Independência – 1999. Em pé, da esquerda para a direita: Manoel Carmona (massagista), Tenente Messias (preparador físico), Cleiber (auxiliar técnico), José Ribamar (técnico), Bené (roupeiro), Magá (massagista), Jorge e Claudinho. Sentados: Lauro, Mariano, Sales, Dênis, Tidalzinho, Dorielson, Jorge Cubu e Nego. Agachados: Redson, Pereira, Milton César, Getúlio, Artemar, Robertinho, Pitiú e André – Foto/Manoel Façanha.

FD – Quais times você treinou e qual aquele que você considera ter feito o melhor trabalho?

Ribamar – Dirigi, inicialmente, o Independência durante três anos: 1999, 2000 e 2001. Era pra ter sido tricampeão nesse período. Por um desses caprichos do futebol, isso acabou não acontecendo. Nos dois primeiros anos fomos vice-campeões. Depois disso, a pedido do Toniquim, fui treinar o Atlético. E aí saí rodando. Passei pelo Adesg, pelo Juventus, pelo Amax e pelo Náuas. Meu último trabalho foi no Independência, na segunda divisão de 2014.

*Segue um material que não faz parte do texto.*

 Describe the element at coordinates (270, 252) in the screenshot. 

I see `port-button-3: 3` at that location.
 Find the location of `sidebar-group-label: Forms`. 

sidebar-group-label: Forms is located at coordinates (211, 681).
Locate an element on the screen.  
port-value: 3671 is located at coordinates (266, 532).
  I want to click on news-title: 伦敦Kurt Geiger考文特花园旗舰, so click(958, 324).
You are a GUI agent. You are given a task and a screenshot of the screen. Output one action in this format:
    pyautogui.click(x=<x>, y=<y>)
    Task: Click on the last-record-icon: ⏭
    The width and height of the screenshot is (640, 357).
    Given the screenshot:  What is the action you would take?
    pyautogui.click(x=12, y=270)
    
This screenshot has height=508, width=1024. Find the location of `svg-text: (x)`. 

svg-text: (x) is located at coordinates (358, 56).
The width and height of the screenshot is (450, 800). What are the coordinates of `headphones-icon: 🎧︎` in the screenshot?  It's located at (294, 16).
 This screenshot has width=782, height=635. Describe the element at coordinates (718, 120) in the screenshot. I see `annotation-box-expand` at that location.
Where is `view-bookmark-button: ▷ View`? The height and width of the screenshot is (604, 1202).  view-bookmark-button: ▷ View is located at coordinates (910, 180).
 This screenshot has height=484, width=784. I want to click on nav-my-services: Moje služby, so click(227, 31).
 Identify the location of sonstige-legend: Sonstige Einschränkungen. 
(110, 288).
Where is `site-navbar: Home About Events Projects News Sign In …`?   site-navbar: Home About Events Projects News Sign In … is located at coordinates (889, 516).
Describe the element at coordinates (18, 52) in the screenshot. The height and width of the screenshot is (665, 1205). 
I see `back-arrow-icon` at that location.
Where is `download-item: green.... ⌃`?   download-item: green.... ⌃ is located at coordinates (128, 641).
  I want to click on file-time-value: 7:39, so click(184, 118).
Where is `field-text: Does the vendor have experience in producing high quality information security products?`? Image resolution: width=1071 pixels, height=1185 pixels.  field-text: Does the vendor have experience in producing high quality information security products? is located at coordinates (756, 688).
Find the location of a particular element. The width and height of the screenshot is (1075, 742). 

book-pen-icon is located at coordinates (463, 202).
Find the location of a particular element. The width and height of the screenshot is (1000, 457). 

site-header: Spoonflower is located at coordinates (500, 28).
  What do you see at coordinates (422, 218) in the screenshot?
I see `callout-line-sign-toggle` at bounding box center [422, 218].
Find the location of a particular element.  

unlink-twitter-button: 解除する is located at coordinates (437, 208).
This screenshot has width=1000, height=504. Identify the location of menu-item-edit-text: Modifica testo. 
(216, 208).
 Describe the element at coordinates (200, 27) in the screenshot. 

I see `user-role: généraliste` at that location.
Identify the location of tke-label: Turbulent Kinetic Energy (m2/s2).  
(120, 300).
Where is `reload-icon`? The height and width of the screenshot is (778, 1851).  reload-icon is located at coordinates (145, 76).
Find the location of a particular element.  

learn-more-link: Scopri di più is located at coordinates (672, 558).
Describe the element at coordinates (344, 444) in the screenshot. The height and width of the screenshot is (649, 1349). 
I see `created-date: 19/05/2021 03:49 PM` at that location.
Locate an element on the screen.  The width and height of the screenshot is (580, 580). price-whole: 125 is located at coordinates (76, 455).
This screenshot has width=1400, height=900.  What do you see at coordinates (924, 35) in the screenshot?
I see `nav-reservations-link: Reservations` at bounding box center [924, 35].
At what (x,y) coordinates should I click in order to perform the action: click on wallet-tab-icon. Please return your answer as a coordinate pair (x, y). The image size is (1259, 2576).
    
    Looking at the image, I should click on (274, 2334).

O técnico José Ribamar (centro) analisando atentamente o desenho tático da partida. Foto/Acervo Manoel Façanha

FD – Para concluir, Ribamar, eu gostaria que você fizesse uma comparação entre o futebol acreano do passado e do presente.

O corpo de José Ribamar está sendo velado na Capela São João Batista. No caixão do ex-árbitro aparece duas de suas paixões: a bandeira do Botafogo-RJ e a camisa da Argentina. Foto/Manoel Façanha  

Ribamar – Eu tenho uma opinião diferente da maioria. Pra mim, o futebol atual é muito melhor. No passado existiam alguns bons jogadores. Mas a maioria não jogava nada. Se você colocar o Rio Branco do final da década de 1960 para jogar com o Andirá de hoje, o Rio Branco perderia. Aliás, não perderia só para o Andirá não. Perderia para qualquer um. Antes de o Rio Branco importar jogadores como o Padreco, o Vale, o Fernandinho, o Espanhol e outros, o time era muito ruim. Antes desses que eu falei, o Rio Branco jogava com Jones, no gol, Grassi, Danilo Maia, Pedro Louro e Stélio, na zaga. Essa zaga segurava quem hoje? Não segurava ninguém. O Rio Branco começou as importações de jogadores e os outros times cresceram juntos. Não tenho dúvida, o futebol atual é muito melhor.

DEPOIMENTOS

“Meus sentimentos. Deus conforte o coração de cada familiar. Riba já foi meu treinador”

Vanilson Pena, ex-atacante

“Vai em paz”

Carlos, ex-zagueiro

“Quero apresentar minhas condolências para toda a família. José Ribamar foi um acreano de muito valor, bom amigo e grande desportista. Muita luz nesse momento difícil…! “

José Augusto Fontes, juiz de direito

“Mais que um sogro, um pai adotivo. Viveu e nos fez viver com muita alegria. Era um ser humano muito festeiro e essa será a lembrança que guardaremos dele, além de grande amigo e um pai amado por seus três filhos”.